━━ SOURCE PASSAGE ━━

# No updates or refunds on iBooks



## Chad Winters (Oct 28, 2008)

http://www.teleread.com/2010/07/28/ibook-buyers-beware-no-refund-or-exchange-even-if-your-book-has-been-updated/

"I reported the problem to iBooks support and asked for an exchange. &#8230; Last weekend I received a email &#8230; [which said] &#8230; I understand that you purchased, "Ender's Game", and you do would like the updated version instead. I know how this is concerning for you and I will be glad to look into this issue for you. I have looked at your purchase. I am unable to refund this item. I do apologize for any inconvenience. I cannot "replace" this item with a new one. Your request for a refund for "Ender's End" was carefully considered; however, according to the iTunes Store Terms of Sale, all purchases made on the iTunes Store are final. This policy matches Apple's refund policies and provides protection for copyrighted materials.

So now I'm out $6. It's not the end of the world, but I'm still bothered by it, especially since I received a refund before for the first error-filled eBook and it wasn't nearly as error-filled as the second book. To say Apple doesn't do refunds is not quite true."

-----------

Love my iPad....but this is a good reason among many to stick to Kindle books on my iPad and Kindle.


----------



## Lyndl (Apr 2, 2010)

Seems a bit dodgy.  I guess it doesn't matter that they sold you faulty goods?  Sounds like a loophole.  If it was a DTB, I bet you could return it to any book store and receive a refund or replacement.  

And, is just your typo, or did they really refer to the book by two different titles in their email?


----------



## intinst (Dec 23, 2008)

Doesn't sound like a way to build customer loyalty in iBooks.


----------



## Betsy the Quilter (Oct 27, 2008)

Chad Winters (#102) said:


> http://www.teleread.com/2010/07/28/ibook-buyers-beware-no-refund-or-exchange-even-if-your-book-has-been-updated/
> 
> "I reported the problem to iBooks support and asked for an exchange. &#8230; Last weekend I received a email &#8230; [which said] &#8230; I understand that you purchased, "Ender's Game", and you do would like the updated version instead. I know how this is concerning for you and I will be glad to look into this issue for you. I have looked at your purchase. I am unable to refund this item. I do apologize for any inconvenience. I cannot "replace" this item with a new one. Your request for a refund for "Ender's End" was carefully considered; however, according to the iTunes Store Terms of Sale, all purchases made on the iTunes Store are final. This policy matches Apple's refund policies and provides protection for copyrighted materials.

━━━

REQUIREMENT 1
Count the lines of the listing that contain the string "size", with case mattering, and give only the number.
The forum thread on iBooks refunds has no connection to the listing that comes next.

━━ ENTRIES SHOWN ━━

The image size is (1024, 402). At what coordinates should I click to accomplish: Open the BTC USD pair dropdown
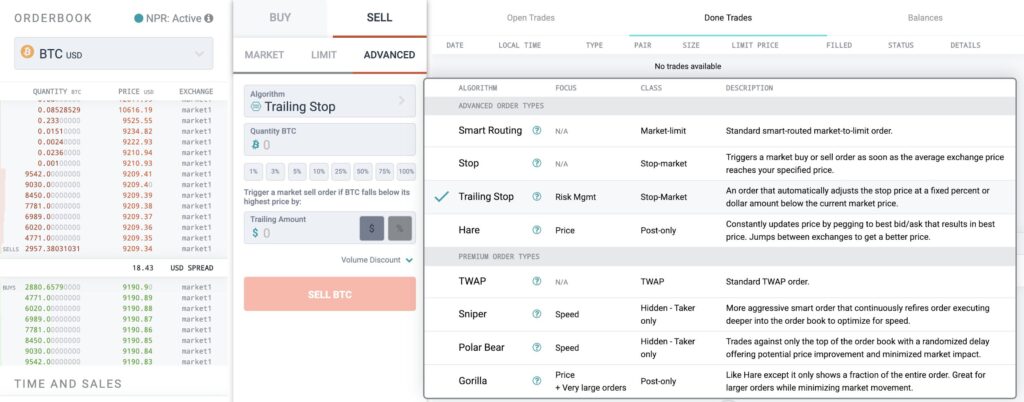point(114,54)
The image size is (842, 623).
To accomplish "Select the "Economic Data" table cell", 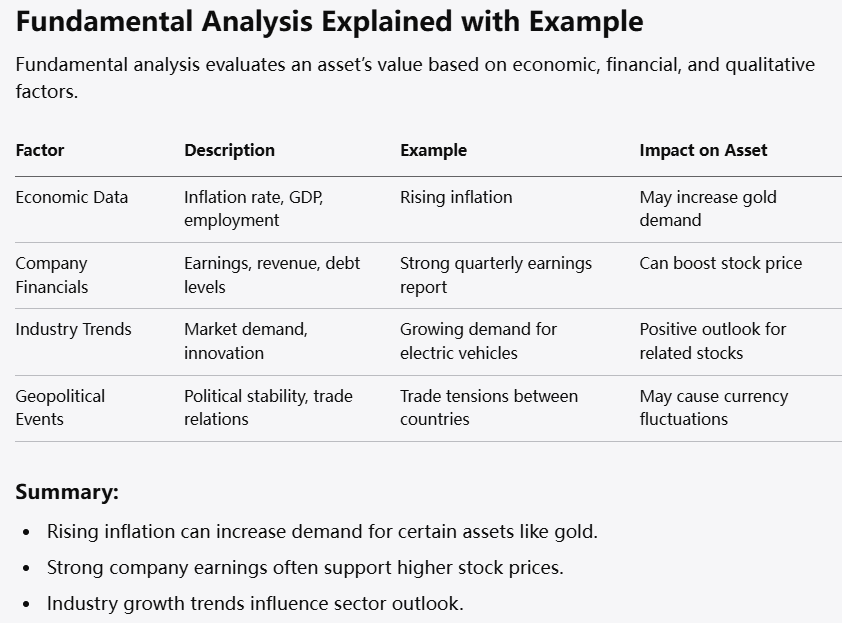I will click(x=72, y=197).
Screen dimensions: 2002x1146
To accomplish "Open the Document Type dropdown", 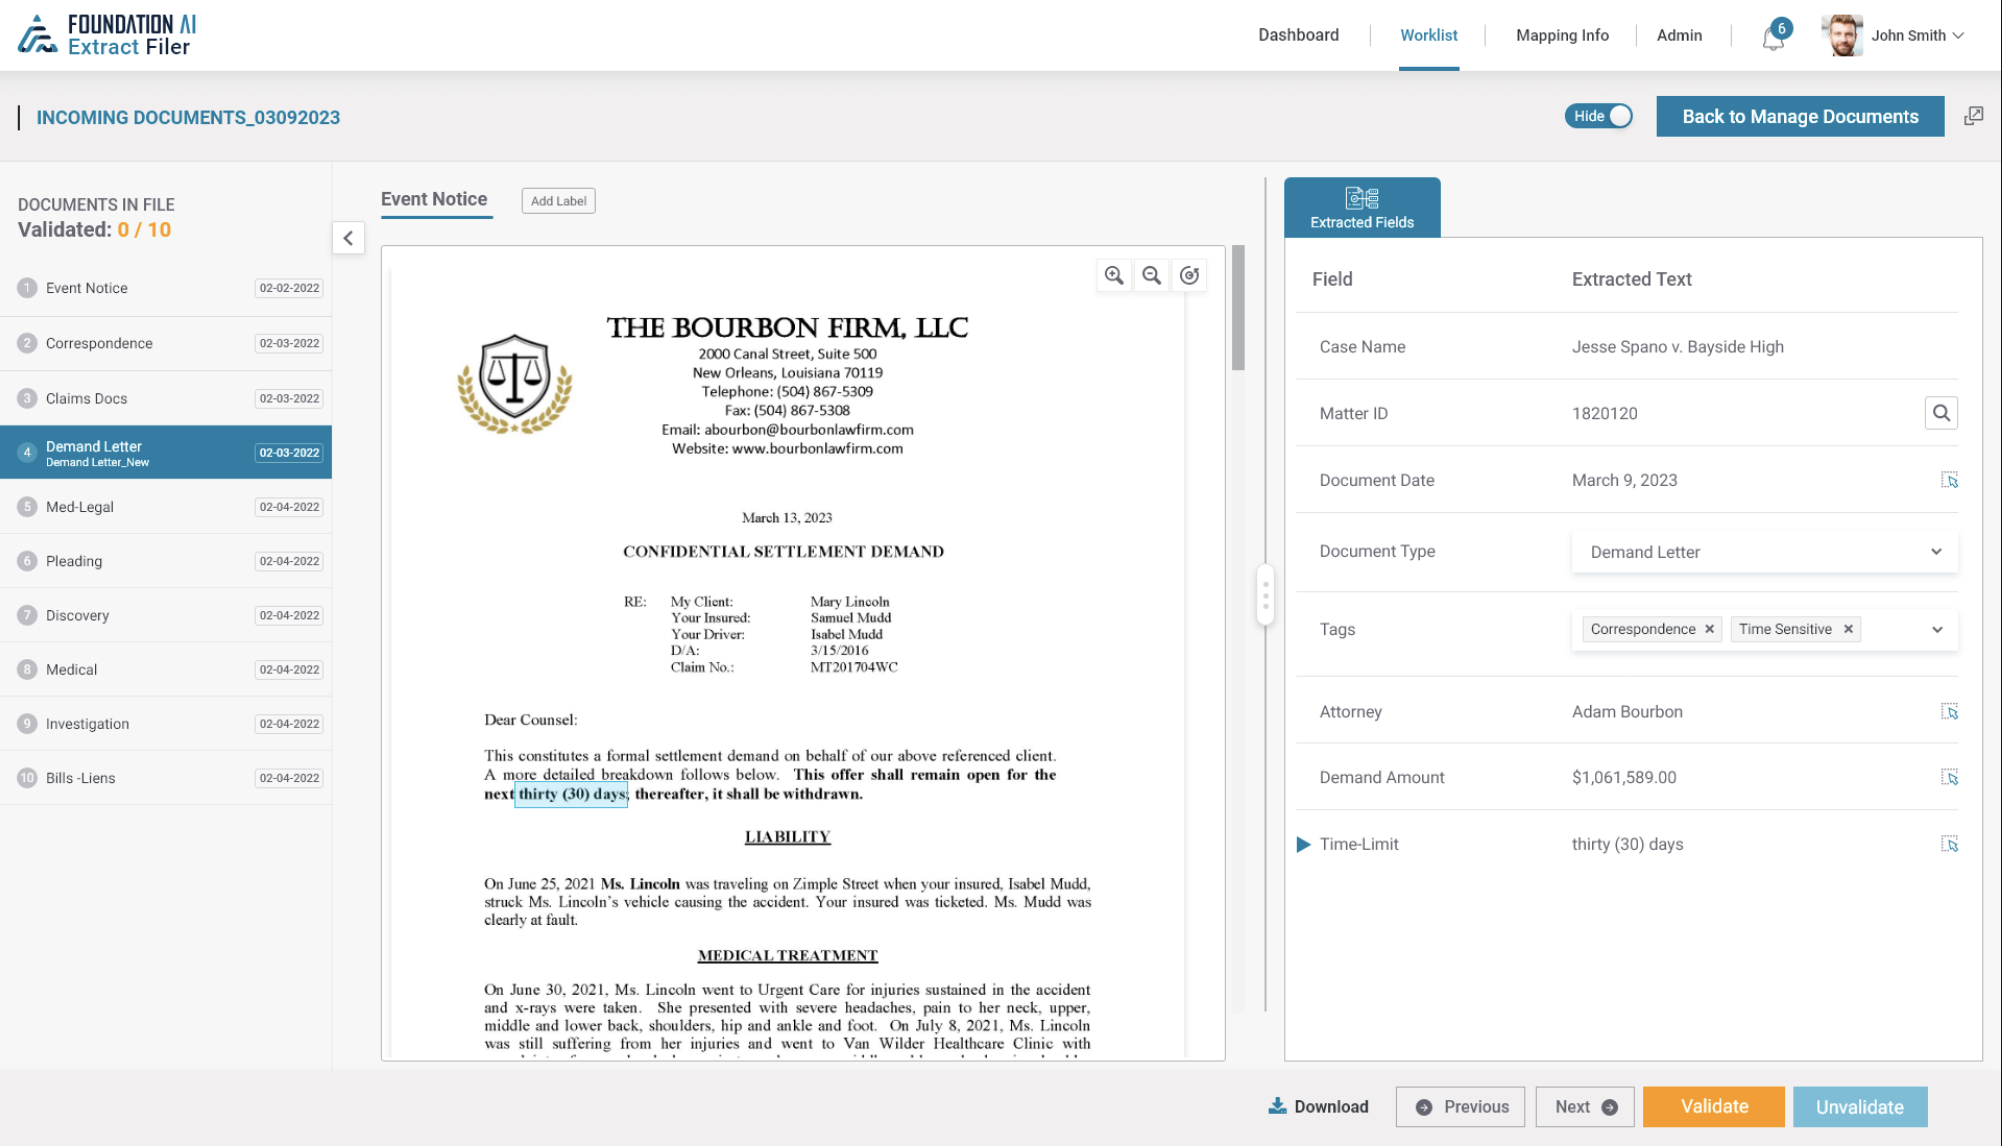I will [1937, 551].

━━━

REQUIREMENT 2
Proceed with the forum thread on iBooks refunds, picking up right after its last sentence.

ANSWER 1
2

ANSWER 2
> 
> ...


I read through the blog entry and its sources and it sounds like for the specific set of books by Orson Scott Card that the article is referring to, people will get a replacement book, that the publisher and Apple is working on correcting the edition and reissuing it to purchasers.

EDIT: (Although I agree, I still don't buy iBooks; I'm buying through Amazon for my Kindle and Kindle apps primarily and occasionally on Smashwords to read on Stanza on my iPad.) But anyway, here's what the author, Orson Scott Card says on his website http://www.hatrack.com/ebooks.shtml


> We have been made aware of several problems with the newly-released eBooks of Ender's Game, Speaker for the Dead, and several other OSC titles. Tor is aware of the problem and would like to apologize and let you know that steps are being taken to correct the files as soon as possible, beginning with Ender's Game. Therefore, we suggest that you wait to purchase any OSC eBooks until we can get these problems resolved. We'll do our best to update our website as the corrected titles become available.
> 
> People who purchased the defective ebooks will be contacted by the vendor with instructions for downloading the corrected version.


Betsy


----------



## pidgeon92 (Oct 27, 2008)

Right now, Amazon is the only retailer that will refund ebooks as policy. Some others will do it on a case-by-case basis, but their terms expressly say all sales final.


----------



## Cardinal (Feb 24, 2010)

I have been contacted several times by Amazon and asked if I would like to get an updated new corrected file.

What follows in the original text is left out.